The previous section introduced SQL tables in Spark. Tables persist beyond the Spark session that they were created. 
In this section, we will look into Spark views. A view in Spark refers to a table and can be either global i.e.
accross all SparkSessions on a given cluster or session-scoped [1]. However, views are temporary i.e. once the Spark
application terminates, they disappear [1].

## Spark SQL views

Creating a view in Spark has a similar syntax to creating a table. The difference between a table and a view
is that a view does not actually hold any data [1]. Once a view is created, we cab query just like we
can query a table. Creating a view of a table is simple.
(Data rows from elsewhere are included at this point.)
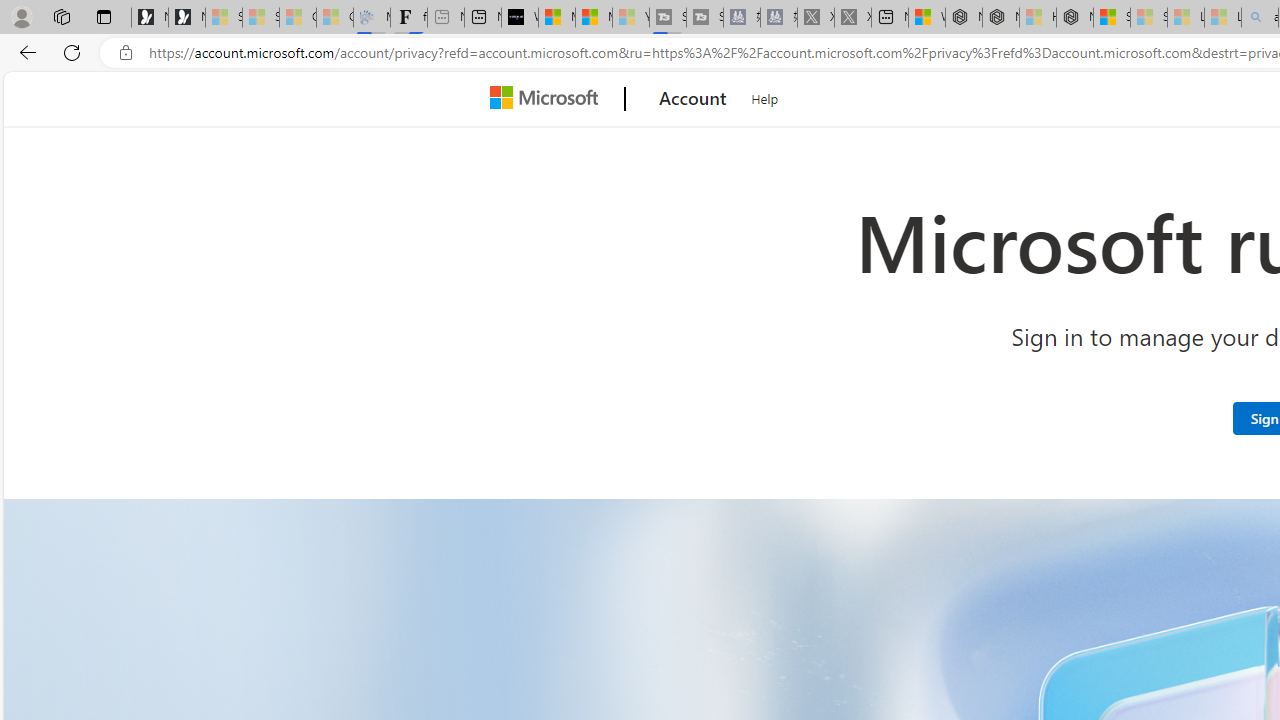
Help (765, 96)
Newsletter Sign Up (186, 17)
Help (765, 96)
New tab (889, 17)
X - Sleeping (852, 17)
Tab actions menu (104, 16)
Personal Profile (21, 16)
Refresh (72, 52)
Nordace - Summer Adventures 2024 (1000, 17)
Wildlife - MSN (926, 17)
Back (24, 52)
Account (692, 99)
Given the description of an element on the screen output the (x, y) to click on. 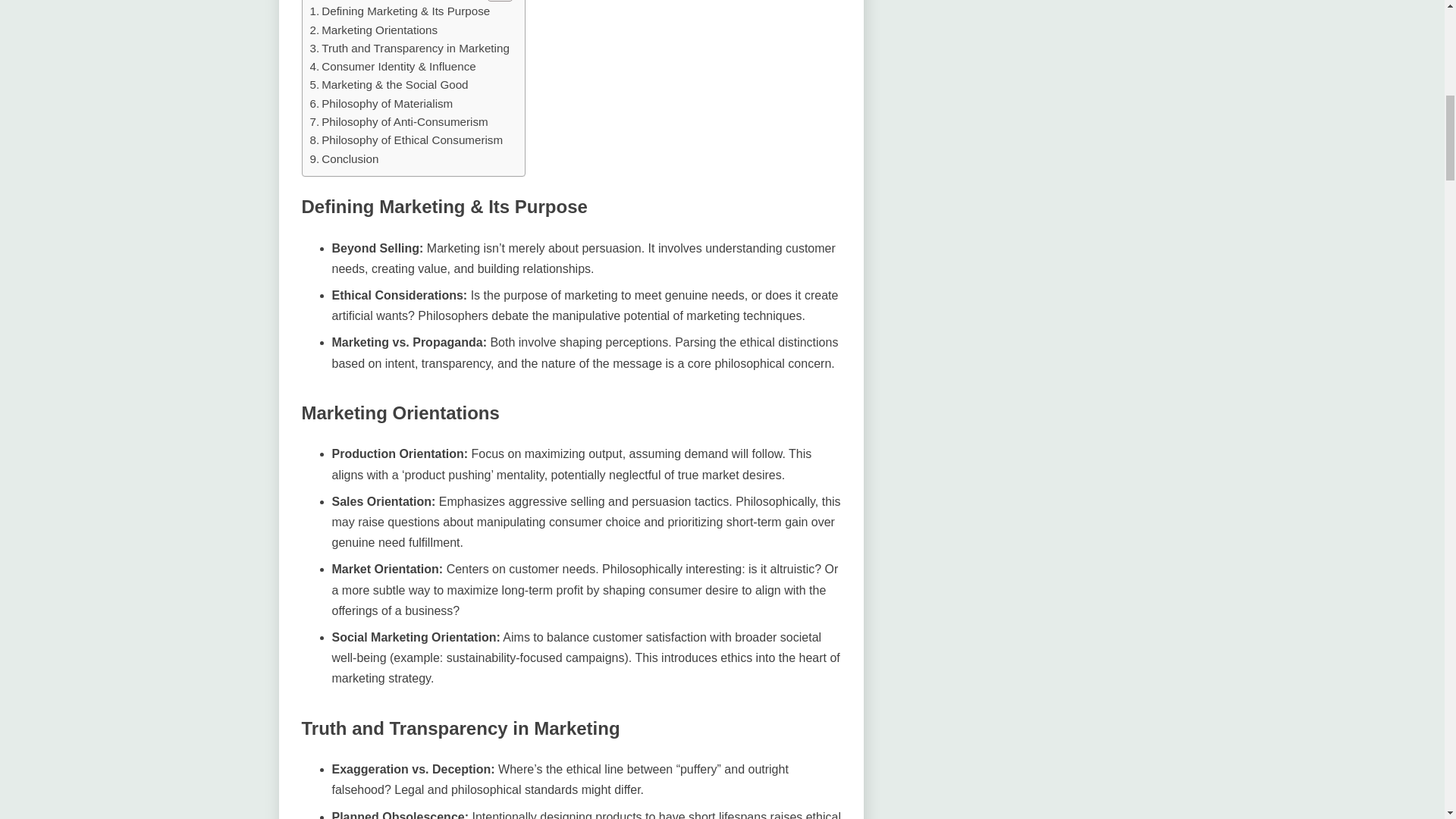
Marketing Orientations (373, 30)
Truth and Transparency in Marketing (408, 48)
Philosophy of Materialism (380, 104)
Philosophy of Materialism (380, 104)
Philosophy of Ethical Consumerism (405, 140)
Truth and Transparency in Marketing (408, 48)
Philosophy of Anti-Consumerism (397, 122)
Philosophy of Anti-Consumerism (397, 122)
Marketing Orientations (373, 30)
Conclusion (343, 158)
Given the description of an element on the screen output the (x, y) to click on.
This is shown below


```
query = "CREATE OR REPLACE GLOBAL TEMP VIEW iris_sepal_patal_width_view AS SELECT sepal_width, petal_width FROM iris_dataset"
spark.sql(query)
```

or a local view using


```
query = CREATE OR REPLACE TEMP VIEW iris_sepal_patal_width_view AS SELECT sepal_width, petal_width FROM iris_dataset
spark.sql(query)

```

The same effect can be achived using the API exposed by _DataFrame_ as shown below


```
df.createOrReplaceGlobalTempView("iris_sepal_patal_width_view")
df.createOrReplaceTempView("iris_sepal_patal_width_view")
```

Note that when using a a global temporary view we must use the prefix ```gloabl_temp.<your-view-name>```. This is
because Spark creates gloabl temporary views in a global temporary database called ```global_temp``` [1]. For example,

```
SELECT * FROM global_temp.<your-view-name>
```


Similarly, we can drop a view using either SQL or the API exposed by the _DataFrame_ class.

```
DROP VIEW IF EXISTS <your-view-name>
spark.catalog.dropGlobalTempView("<your-view-name>")
spark.catalog.dropTempView("<your-view-name>")
```



## Summary

In this section we discussed views in Spark. Views are like tables but they are temporary i.e. after the 
_SparkSession_ that created the view exits. We can have either global or local views. The former can be accessed by
every _SparkSession_ that is active on the Spark cluster whereas the latter only by the specific session that created it.

## References

1. Jules S. Damji, Brooke Wenig, Tathagata Das, Deny Lee, _Learning Spark. Lighting-fasts data analytics_, 2nd Edition, O'Reilly.